Lagging productivity leaves Canada behind

January 23rd, 2011 by

I read an article in the Financial Post entitled, “Lagging productivity leaves Canada behind as U.S. rebounds, Carney says,” that outline the concerns of Bank of Canada governor Mark Carney that Canada’s failure to improve its competitiveness over the years won’t allow the country to “fully benefit” compared to a much-improved outlook for the United States.

Listed below are a few outtakes from the article:

• Outlook for global growth to four per cent in 2011, from 3.5 per cent. But the central bank governor said Canada is unlikely to “fully benefit” from the upgrade due to heightened “competitive challenges” the country faces.
• “We have lost competitiveness over a number of years,” Carney told reporters in Ottawa. “This is a product of the level of the currency. It is also a product of a relatively poor productivity performance vis-a-vis the U.S., but also … compared to other countries exporting into the United States as well.”
• The Bank of Canada said Canadian productivity, since the first quarter of 2005, has grown at an average annual rate of just 0.5 per cent, compared with 2.1 per cent in the United States.
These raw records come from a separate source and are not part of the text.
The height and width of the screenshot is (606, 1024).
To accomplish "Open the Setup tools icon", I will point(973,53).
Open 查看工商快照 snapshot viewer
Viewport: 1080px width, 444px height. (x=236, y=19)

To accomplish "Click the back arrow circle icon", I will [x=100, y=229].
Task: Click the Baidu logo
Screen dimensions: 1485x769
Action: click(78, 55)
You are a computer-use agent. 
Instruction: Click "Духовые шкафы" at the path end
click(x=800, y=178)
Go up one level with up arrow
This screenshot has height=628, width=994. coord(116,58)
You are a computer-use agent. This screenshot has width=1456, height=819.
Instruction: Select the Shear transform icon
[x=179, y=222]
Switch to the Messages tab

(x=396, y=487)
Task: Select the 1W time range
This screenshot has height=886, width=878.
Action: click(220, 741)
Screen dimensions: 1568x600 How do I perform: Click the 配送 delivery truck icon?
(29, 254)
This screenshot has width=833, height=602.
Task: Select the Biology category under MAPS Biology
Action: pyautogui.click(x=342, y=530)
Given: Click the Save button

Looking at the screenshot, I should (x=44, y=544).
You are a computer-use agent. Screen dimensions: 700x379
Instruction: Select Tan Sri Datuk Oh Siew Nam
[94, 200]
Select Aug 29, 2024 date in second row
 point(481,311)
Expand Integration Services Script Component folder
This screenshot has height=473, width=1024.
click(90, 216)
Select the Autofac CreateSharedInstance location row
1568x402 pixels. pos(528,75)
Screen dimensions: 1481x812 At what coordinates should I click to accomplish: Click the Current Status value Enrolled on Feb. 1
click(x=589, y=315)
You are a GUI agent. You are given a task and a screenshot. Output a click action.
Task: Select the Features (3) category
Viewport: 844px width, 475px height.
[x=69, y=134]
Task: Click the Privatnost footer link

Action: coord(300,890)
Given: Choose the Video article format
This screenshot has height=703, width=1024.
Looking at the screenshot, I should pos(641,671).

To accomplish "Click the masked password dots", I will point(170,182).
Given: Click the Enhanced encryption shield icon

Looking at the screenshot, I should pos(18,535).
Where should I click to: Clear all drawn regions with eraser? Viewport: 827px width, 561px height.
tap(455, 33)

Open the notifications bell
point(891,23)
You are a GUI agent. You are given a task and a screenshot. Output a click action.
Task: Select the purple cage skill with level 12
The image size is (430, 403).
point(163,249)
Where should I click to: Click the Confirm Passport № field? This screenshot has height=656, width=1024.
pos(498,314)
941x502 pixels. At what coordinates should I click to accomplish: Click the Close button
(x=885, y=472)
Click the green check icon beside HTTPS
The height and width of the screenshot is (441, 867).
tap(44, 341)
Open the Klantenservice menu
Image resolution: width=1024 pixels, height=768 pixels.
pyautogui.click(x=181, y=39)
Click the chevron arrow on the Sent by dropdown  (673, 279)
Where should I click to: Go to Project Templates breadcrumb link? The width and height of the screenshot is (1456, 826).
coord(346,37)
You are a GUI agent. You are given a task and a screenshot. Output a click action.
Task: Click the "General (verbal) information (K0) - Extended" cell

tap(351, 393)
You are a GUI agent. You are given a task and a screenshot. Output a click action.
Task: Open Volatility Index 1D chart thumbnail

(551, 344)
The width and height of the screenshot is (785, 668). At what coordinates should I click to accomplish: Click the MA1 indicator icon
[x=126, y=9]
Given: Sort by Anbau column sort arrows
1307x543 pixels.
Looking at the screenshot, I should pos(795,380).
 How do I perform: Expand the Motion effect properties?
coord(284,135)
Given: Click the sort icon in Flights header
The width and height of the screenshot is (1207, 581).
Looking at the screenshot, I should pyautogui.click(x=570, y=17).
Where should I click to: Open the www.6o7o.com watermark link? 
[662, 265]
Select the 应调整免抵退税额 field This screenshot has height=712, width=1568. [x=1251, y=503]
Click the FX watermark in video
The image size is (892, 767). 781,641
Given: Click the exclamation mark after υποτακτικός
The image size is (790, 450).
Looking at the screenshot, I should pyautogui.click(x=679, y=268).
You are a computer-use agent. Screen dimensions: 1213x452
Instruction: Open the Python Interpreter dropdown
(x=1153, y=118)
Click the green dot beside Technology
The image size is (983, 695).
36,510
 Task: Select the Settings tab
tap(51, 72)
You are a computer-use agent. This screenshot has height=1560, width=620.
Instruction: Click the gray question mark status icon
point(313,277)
I have firsthand experience of what Mark Carney is saying about Canadians lack of competitiveness; POIM makes lots of phone calls into companies that sell products and services asking if we can meet with them to discuss how they can improve sales and marketing productivity, and the response is not always positive. Listed below is a sample of some of the responses we get from companies when we ask if we can provide more information regarding improving sales and marketing productivity by implementing a CRM:

• doesn’t sound like something that would be of interest to them
• They do have a sales team there but not interested in learning about what we offer
• they have a sales team of 2 people and have no need to improve productivity as everything is fine where it is
• they have a sales team of 5 people right now but at this time she is not interested in learning more about what we offer
• Said he is quite happy with where things are at and does not feel a need to change
• was told they already have someone who looks after everything
• Spoke to GM who said he is the person who would be responsible for sales but has absolutely no interested in learning more about what we have to offer
• spoke to Stacey and he said that they have no interest in changing anything

I am not saying all companies need to accept my request for an appointment to speak to them about our products and services, but I strongly agree with Mark Carney that Canadian need to make productivity improvement a priority. If Canadians don’t change from “not interested”, “we have everything we need” and “don’t need to change” the negative impact will be significant.